Exercise prompt: Count the lines in the items below that contain the word "Where". Reply with only that number.
— start —
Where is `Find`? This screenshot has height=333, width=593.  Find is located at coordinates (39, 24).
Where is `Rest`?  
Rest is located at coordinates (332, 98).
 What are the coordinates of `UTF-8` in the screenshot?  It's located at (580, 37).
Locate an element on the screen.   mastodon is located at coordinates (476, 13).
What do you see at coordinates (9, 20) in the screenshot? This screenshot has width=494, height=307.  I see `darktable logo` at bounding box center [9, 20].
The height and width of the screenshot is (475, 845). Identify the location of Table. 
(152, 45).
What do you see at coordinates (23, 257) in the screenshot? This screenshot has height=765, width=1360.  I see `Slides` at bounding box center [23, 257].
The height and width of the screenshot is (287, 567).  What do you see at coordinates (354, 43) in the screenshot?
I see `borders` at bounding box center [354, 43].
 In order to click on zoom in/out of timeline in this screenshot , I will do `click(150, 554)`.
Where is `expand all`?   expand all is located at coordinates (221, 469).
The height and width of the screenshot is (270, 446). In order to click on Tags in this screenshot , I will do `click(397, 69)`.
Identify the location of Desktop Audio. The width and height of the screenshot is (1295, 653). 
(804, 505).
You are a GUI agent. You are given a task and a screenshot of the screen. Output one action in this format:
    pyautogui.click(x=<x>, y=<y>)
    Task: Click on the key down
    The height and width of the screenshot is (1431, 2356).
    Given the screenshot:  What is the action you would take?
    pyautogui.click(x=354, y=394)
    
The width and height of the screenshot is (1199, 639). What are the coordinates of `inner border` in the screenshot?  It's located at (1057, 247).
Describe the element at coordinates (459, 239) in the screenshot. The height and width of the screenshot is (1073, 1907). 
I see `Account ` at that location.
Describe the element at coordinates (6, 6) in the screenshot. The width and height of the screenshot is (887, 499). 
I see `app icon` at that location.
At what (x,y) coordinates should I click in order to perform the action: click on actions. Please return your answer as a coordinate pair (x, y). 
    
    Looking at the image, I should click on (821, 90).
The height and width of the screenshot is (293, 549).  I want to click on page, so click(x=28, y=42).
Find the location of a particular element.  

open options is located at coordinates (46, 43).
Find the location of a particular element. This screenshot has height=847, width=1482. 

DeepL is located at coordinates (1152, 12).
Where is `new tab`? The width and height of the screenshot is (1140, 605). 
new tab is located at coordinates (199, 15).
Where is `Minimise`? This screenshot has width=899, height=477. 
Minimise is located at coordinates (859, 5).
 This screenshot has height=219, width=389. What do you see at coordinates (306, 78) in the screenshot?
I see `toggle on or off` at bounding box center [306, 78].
— end —
The output: 5